Although McMurphy is a patient, his crossing over boundaries causes consequences to other characters as well as to himself. McMurphy is not really psychologically ill, rather a dangerous person. McMurphy's lack of respect and regard to authority induces him to cross over boundaries with Nurse Ratched. He challenges her when he calls on votes on ward policy, disrespects her, and nearly chokes her to death. Because of the strong boundaries in this setting, which clashes with his rebellious character, he indirectly causes his own death.

“It is a general misconception that having good boundaries will distance you from others.”6 The doctors and the Dean in Patch Adams value prestige and are insensitive to the patients needs. They refer to their patients by their number, unlike Adams, who calls them by their name. The Dean wants to be seen as a person of esteem - with standards and codes, and is concerned with professional distance. He is constantly telling his students to avoid transference. “Our job is to rigorously and ruthlessly train the humanity out of you... make doctors out of you.”4 His perspective of how he sees his profession is heavily contrasted with Adams's, whose aim is to reduce all boundaries to an equal level as the patients and nurses. Adams perspective of the hierarchal system is far more shocking in his eyes than death, “Death is not the enemy gentlemen. If we're going to fight a disease, let's fight one of the most terrible diseases of all, indifference”.4

Adams's lack of boundaries are sometimes costly. He defies rules, and may come across as arrogant and impolite. He also uses disrespectful and offensive language with the Dean. The irony of the story is that his desire to reach out in person to the patients, by not being detached and objective, costs his friend Carin to be murdered. After being inspired by him, she loosens the boundaries by visiting a severely mentally disturbed person who “asks/expects service provider to socialize with him/her outside of professional setting”8 and “provide assistance to client outside of his/her role”.8 The movie ends with Adams's graduation, who is wearing a gown with no ‘back' to signify his persistence not to conform.

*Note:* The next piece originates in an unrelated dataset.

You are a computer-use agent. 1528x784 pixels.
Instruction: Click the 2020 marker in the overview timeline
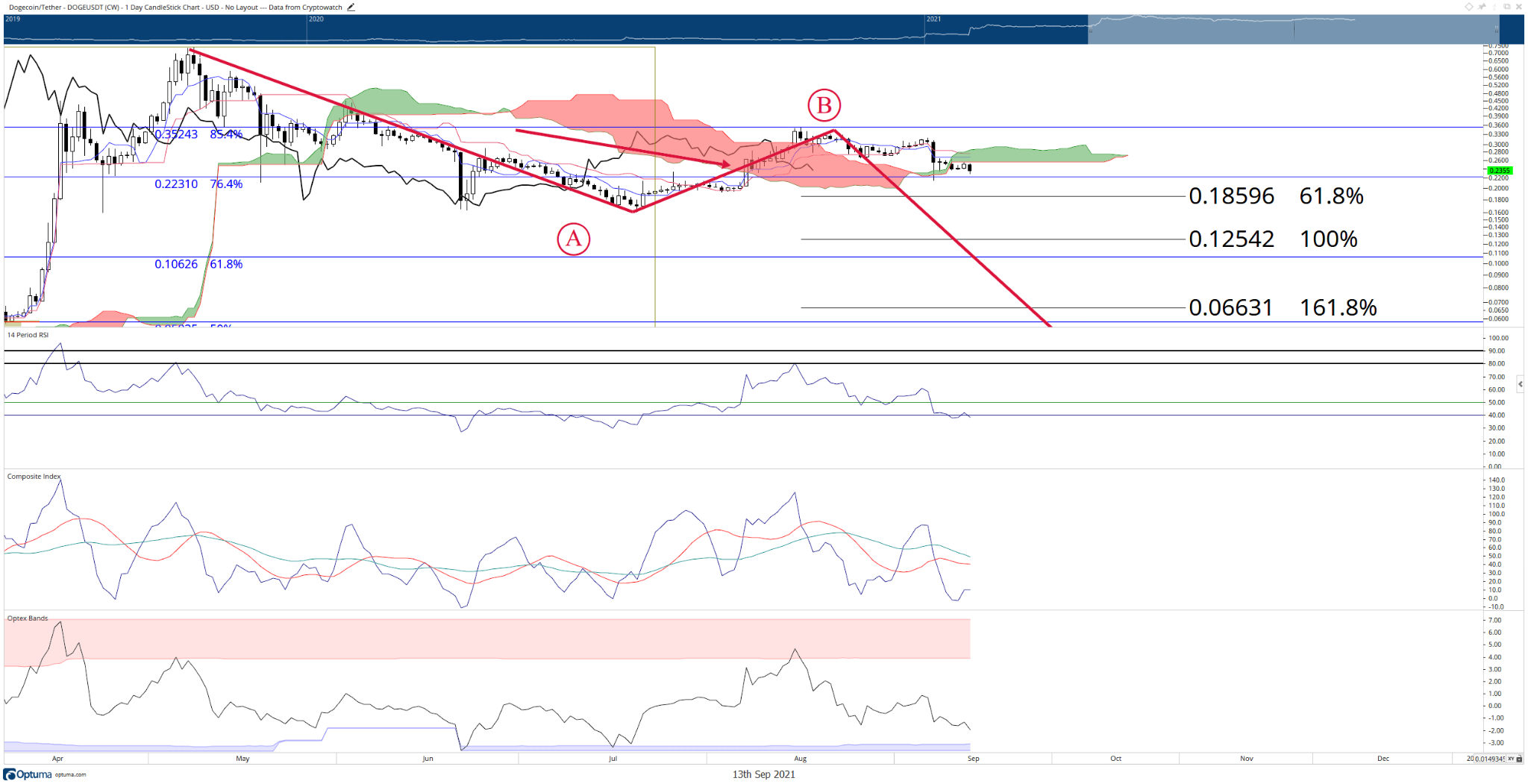pos(316,19)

The two major distinctions about these two characters in One Flew Over the Cuckoo's Nest and Patch Adams, is that in the former movie, Nurse Ratched, an anagram for wretched, meaning miserable, causes negative influence over her patients. In the latter film, Adams, who was told off for being too happy, creates a positive mood on the patients. This single difference makes all the difference.

Conclusion

What I find striking about Adams's character in Patch Adams, is his unyielding self-determination, creativity and knack to reach out for people and lighten up their life. Being too detached carries a grave responsibility over the patients who will only fare worse in such an environment so much so that it can cost them their life as is shown in One Flew Over the Cuckoo's Nest. It is always better to avoid all kinds of extremities and personally, I think that one should seek to incorporate a balance at work and in one's day to day life to keep dissonance at bay.